Mário Centeno já vem dizendo que o crescimento não é eterno (parece que o Ronaldo das finanças está com dificuldade em marcar golos) e Costa (qual Calimero) põe um ar triste para dizer que não pode aumentar os enfermeiros nem a função pública, e que não compreende porque lhe estão a pedir mais. Passou três anos a alimentar o monstro com reduções de horários, progressões de carreiras e um leque interminável de cedências a torto e a direito e agora admira-se que o monstro esteja de boca aberta a pedir mais e mais.

Suspeito que o que vem a caminho seja o agravamento do IRS para os trabalhadores do sector privado, já que, na opinião do chefe do Governo, os funcionários públicos foram os grandes penalizados pela troika – ficou, por isso, o aviso feito e só não vê quem não quiser ver. Basta ver a forma habilidosa como (não) se mexeu nos escalões do IRS, cirurgicamente e para imprensa ver.

Somar-se-ão mais uns impostos indirectos e umas criativas taxas e taxinhas, aplicadas sempre em nome de melhor saúde, menos consumo, ou qualquer outra barbaridade que o Bloco se lembre de colocar na agenda.

Para além disso, virão mais impostos sobre as empresas. Parece que o pretexto do cobrador do Governo (sim, o Bloco) é, desta vez, financiar “o hábito de leitura de jornais e revistas” (SIC), à falta de um ângulo mais imaginoso para onerar os empresários que produzem riqueza e criam emprego – fruto de um pensamento mais vasto que visa castigar aqueles que geram os malfadados e terríveis lucros.

O que me leva ao ponto seguinte. Não vou ensaiar um qualquer paralelismo entre a República Portuguesa e a República Bolivariana da Venezuela, dado que, apesar de tudo, temos por cá uma democracia séria e autêntica (ainda que falha de oposição ao poder) e estamos longe de quedas do PIB de dois dígitos sucessivas e de uma inflação de 10.000.000%. Mas a verdade é uma e não me consigo abstrair dela – temos no Governo da República Portuguesa um primeiro-ministro que não vê nenhum problema em coligar-se com dois partidos que olham para a Venezuela com candura e alguma nostalgia até.

António Costa encara com naturalidade um Governo (que é para continuar, dada a “impossibilidade virtual” de uma maioria absoluta) sustentado por um Partido Comunista que não vê na Venezuela senão o resultado de conspirações internas e externas contra a bem-aventurada revolução bolivariana Chavista-Madurista e que lê a realidade pós-comunista da seguinte forma, segundo texto de há uns anos: “Contrariando o comemorativismo e triunfalismo que o Capitalismo quer impor à humanidade, a propósito dos 20 anos da «queda do muro de Berlim», a verdade é que o mundo está hoje mais injusto, mais desigual, mais perigoso e menos democrático”.

Para o Bloco, mais táctico, mais plástico, mais cínico, convém não apoiar “Nicolas Maduro nem Guaidó”, pois que “engana-se quem acha que se apaga fogo com gasolina” – lava-se as mãos e mantém-se o fingimento. Comunidade Portuguesa na Venezuela: perdoa-lhes, que não sabem o que dizem…

E, enquanto isso, os de cá vão ficando mais pobres, mas continuam a dançar ao som da música que Costa vai cantando sempre que lhe põem um microfone à frente.

Pobretes mas alegretes. Siga a festa.

★ ★ ★ ★ ★ ★ ★

[Conjunto de tarefas]
1 - Transcreva do excerto o trecho que vai de "E, enquanto isso, os" a "Siga a festa.".
2 - Responda, com base no excerto, às seguintes perguntas:
(a) Durante quantos anos, segundo o autor, Costa alimentou o monstro?
(b) Qual é o pretexto do Bloco, desta vez, para lançar mais impostos sobre as empresas?
(c) Que valor de inflação é referido quando o autor compara Portugal com a Venezuela?
A listagem não serve para resolver nada do que aqui se pede.

★ ★ ★ ★ ★ ★ ★

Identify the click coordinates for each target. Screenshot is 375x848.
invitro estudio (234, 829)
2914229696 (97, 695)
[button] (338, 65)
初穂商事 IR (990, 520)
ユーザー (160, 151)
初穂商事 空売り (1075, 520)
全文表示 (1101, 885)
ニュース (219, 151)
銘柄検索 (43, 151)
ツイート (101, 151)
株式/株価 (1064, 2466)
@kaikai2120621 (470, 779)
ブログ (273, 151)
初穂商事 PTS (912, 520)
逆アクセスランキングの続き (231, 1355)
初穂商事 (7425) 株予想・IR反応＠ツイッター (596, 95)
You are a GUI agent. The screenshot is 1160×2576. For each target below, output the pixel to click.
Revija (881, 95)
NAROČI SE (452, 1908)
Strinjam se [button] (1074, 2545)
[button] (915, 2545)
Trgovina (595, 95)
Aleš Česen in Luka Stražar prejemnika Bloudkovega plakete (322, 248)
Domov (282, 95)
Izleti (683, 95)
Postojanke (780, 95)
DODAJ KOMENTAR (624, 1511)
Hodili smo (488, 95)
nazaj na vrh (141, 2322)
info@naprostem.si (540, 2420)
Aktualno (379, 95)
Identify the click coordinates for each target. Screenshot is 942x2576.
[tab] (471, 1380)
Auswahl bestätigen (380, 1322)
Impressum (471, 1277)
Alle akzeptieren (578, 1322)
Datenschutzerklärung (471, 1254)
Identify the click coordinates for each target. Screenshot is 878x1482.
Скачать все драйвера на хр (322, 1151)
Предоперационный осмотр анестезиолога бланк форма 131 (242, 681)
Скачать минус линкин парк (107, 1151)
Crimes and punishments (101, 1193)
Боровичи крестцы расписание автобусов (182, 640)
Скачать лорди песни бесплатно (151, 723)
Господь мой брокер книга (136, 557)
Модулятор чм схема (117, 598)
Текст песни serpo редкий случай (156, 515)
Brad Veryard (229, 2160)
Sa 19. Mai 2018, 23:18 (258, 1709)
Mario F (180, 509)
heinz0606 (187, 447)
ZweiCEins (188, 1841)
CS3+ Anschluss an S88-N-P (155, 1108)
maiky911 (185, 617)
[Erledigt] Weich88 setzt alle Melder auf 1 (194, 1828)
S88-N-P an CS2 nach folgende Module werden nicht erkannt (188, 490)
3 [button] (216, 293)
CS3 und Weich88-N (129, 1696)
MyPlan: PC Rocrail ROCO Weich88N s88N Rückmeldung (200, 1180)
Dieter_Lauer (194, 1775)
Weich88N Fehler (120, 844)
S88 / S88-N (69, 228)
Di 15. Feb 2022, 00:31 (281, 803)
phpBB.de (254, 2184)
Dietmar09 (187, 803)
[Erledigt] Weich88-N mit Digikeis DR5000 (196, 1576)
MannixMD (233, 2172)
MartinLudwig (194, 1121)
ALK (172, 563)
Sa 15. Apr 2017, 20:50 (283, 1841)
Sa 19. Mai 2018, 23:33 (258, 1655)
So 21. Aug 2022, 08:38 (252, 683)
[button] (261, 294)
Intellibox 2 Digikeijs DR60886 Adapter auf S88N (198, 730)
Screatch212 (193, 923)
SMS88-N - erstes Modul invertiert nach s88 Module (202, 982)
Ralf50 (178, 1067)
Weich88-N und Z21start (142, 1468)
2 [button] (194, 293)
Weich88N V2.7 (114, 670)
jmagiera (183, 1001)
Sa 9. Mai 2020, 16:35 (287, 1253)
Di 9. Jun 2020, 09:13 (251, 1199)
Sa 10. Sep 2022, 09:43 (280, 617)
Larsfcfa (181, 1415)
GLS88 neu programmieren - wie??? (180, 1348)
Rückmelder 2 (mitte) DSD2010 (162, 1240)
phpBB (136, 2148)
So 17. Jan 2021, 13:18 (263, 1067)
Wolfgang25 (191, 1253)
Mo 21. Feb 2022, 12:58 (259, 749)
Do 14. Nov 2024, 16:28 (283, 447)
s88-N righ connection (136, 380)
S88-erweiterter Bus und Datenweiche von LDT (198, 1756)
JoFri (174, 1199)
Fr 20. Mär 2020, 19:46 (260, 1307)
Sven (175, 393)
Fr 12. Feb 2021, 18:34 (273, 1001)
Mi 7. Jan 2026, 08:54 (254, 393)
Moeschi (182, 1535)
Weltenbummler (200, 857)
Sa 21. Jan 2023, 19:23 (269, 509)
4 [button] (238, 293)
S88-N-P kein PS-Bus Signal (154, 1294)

★ ★ ★ ★ ★ ★ ★

[Respostas às tarefas]
1 -
E, enquanto isso, os de cá vão ficando mais pobres, mas continuam a dançar ao som da música que Costa vai cantando sempre que lhe põem um microfone à frente.

Pobretes mas alegretes. Siga a festa.

2 -
(a) Durante três anos.
(b) Financiar "o hábito de leitura de jornais e revistas".
(c) Uma inflação de 10.000.000%.